AOD-9604 in Stanford — Fat Loss Peptide Research Guide
AOD-9604 research guide for Stanford. HGH fragment studied for fat metabolism — covers mechanism, purity standards, COA verification, and how to source AOD-9604.
Research-Grade AOD-9604 for Stanford Investigators
Most researchers searching for AOD-9604 in Stanford quickly find that local retail options are virtually absent. This concentration of supply in online vendors is ultimately a quality advantage — top vendors distinguish themselves through rigorous testing in ways local stores never could. Separating genuine research-grade AOD-9604 from the rest of the market comes down to three things: an HPLC chromatogram showing ≥98% purity, mass spec data confirming the correct molecular weight, and a batch-specific endotoxin panel. The sections below cover what Stanford researchers need to know about finding, evaluating, and storing AOD-9604 for legitimate research applications.
The Science Behind AOD-9604
CJC-1295 with DAC (Drug Affinity Complex) is a GHRH analogue with an extended half-life achieved through DAC technology that enables covalent binding to albumin. This modification extends the half-life from minutes (for native GHRH) to approximately 6-8 days, creating a sustained elevation in basal GH levels rather than the pulsatile pattern produced by GHRP compounds. This pharmacokinetic distinction is significant for research design: AOD-9604 based on CJC-1295 with DAC produces a different GH secretion pattern than GHRP compounds, with different downstream effects on IGF-1 and protein synthesis. Researchers in Stanford comparing compounds in this class should account for these pharmacokinetic differences in their experimental design.
Sourcing Research-Grade AOD-9604
Quality AOD-9604 sourcing begins with a straightforward question: does this vendor publish batch-specific COAs proactively? Those who make this data freely available are signalling genuine quality commitment. The HPLC analytical chromatogram is the most important document in the COA: it should show a clear dominant peak representing AOD-9604, with minimal secondary peaks representing impurities — purity should be stated as ≥98%. Signs of a credible vendor beyond COA quality: multi-year operating history, responsive technical support who understand testing methodology, and temperature-appropriate packaging with desiccant. For Stanford researchers making a first AOD-9604 purchase: work through this evaluation framework first, start with a modest quantity, and confirm the COA batch number matches your received product before use.
Order AOD-9604 — ships to Stanford
COA-verified · International tracking · Research grade
Research compound status for AOD-9604 means the safety evidence is drawn from animal studies, in-vitro work, and limited human observations — rather than the controlled trials that generate pharmaceutical safety profiles. Storage requirements for AOD-9604: lyophilised powder at −20°C, reconstituted solution kept at 2-8°C refrigerated and finished within 30 days of reconstitution; reconstitute only with sterile bacteriostatic water.

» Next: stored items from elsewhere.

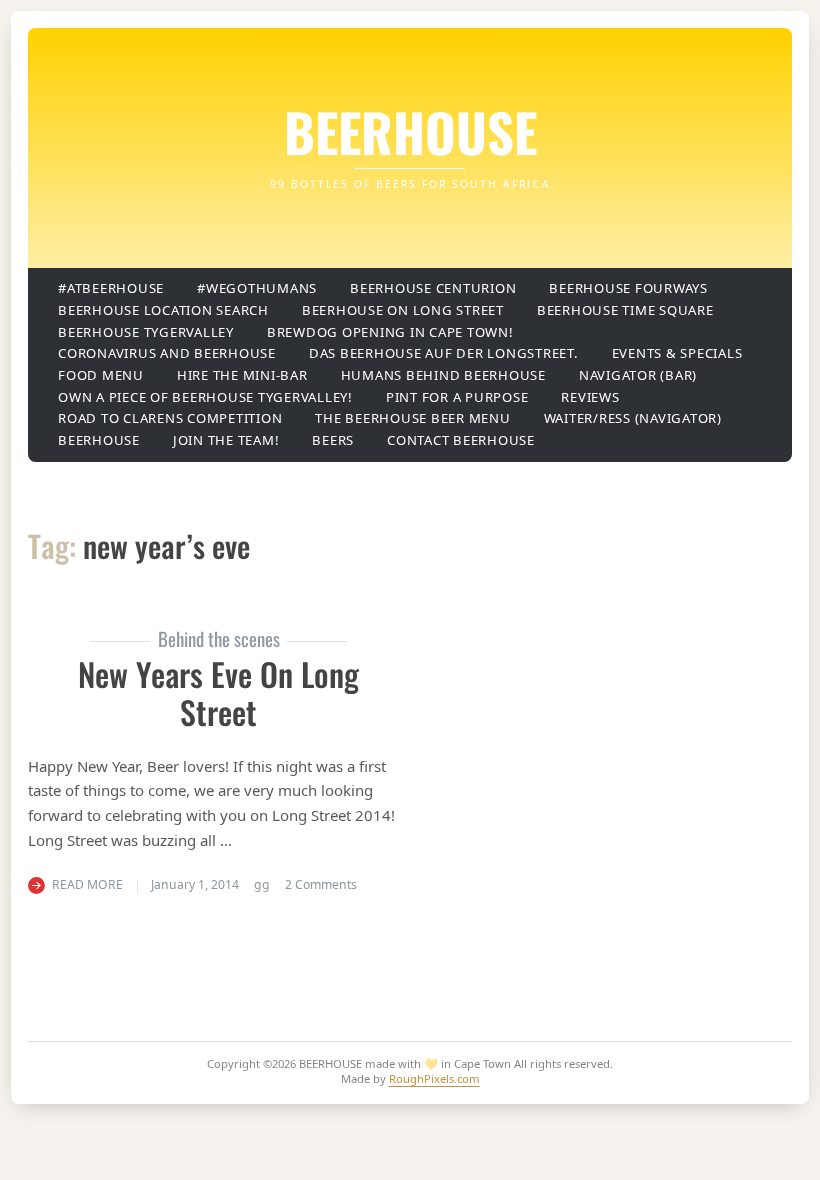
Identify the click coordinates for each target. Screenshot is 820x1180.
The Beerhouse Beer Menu (412, 418)
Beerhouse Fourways (628, 288)
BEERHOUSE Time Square (625, 310)
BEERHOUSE (410, 131)
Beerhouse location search (163, 310)
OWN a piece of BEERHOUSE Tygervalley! (205, 397)
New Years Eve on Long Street (218, 692)
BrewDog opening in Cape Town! (390, 332)
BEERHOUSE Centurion (433, 288)
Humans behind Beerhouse (443, 375)
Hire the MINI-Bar (242, 375)
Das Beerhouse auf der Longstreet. (444, 353)
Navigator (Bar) (638, 375)
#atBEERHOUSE (111, 288)
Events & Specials (677, 353)
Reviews (590, 397)
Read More (87, 884)
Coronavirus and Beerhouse (167, 353)
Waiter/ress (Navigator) (633, 418)
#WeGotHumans (257, 288)
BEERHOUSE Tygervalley (146, 332)
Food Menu (101, 375)
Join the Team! (226, 440)
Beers (333, 440)
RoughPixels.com (434, 1078)
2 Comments (321, 884)
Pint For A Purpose (457, 397)
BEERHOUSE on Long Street (403, 310)
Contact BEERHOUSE (461, 440)
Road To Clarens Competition (170, 418)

The main safety concern arising from sourcing in AOD-9604 research is bacterial endotoxin from low-quality material — a documented endotoxin result in your specific batch certificate is the specific protection against this risk. Researchers combining AOD-9604 with other compounds should examine published studies for potential interaction data before proceeding with any multi-compound protocol.
Frequently Asked Questions
What is AOD-9604?
AOD-9604 is a synthetic peptide analogue of the C-terminal fragment of human growth hormone (amino acids 177-191), with an additional tyrosine residue at the N-terminus. It has been studied for fat metabolism effects, specifically lipolysis stimulation and lipogenesis inhibition, without the IGF-1-stimulating effects of full-length GH. It has undergone clinical trials for obesity treatment.
How does AOD-9604 differ from growth hormone?
AOD-9604 contains only the fat-metabolism-relevant fragment of growth hormone (the C-terminal region) without the IGF-1-stimulating N-terminal domain. This means it targets fat cells' beta-adrenergic receptors for lipolytic effects without producing the anabolic IGF-1 signaling associated with full-length GH.
What is the clinical trial history of AOD-9604?
AOD-9604 has undergone multiple Phase II clinical trials for obesity treatment by Metabolic Pharmaceuticals in Australia. The trials showed safety and tolerability but mixed efficacy results for weight loss. It holds GRAS (Generally Recognized As Safe) status from the FDA for food use, which is unusual for research peptides.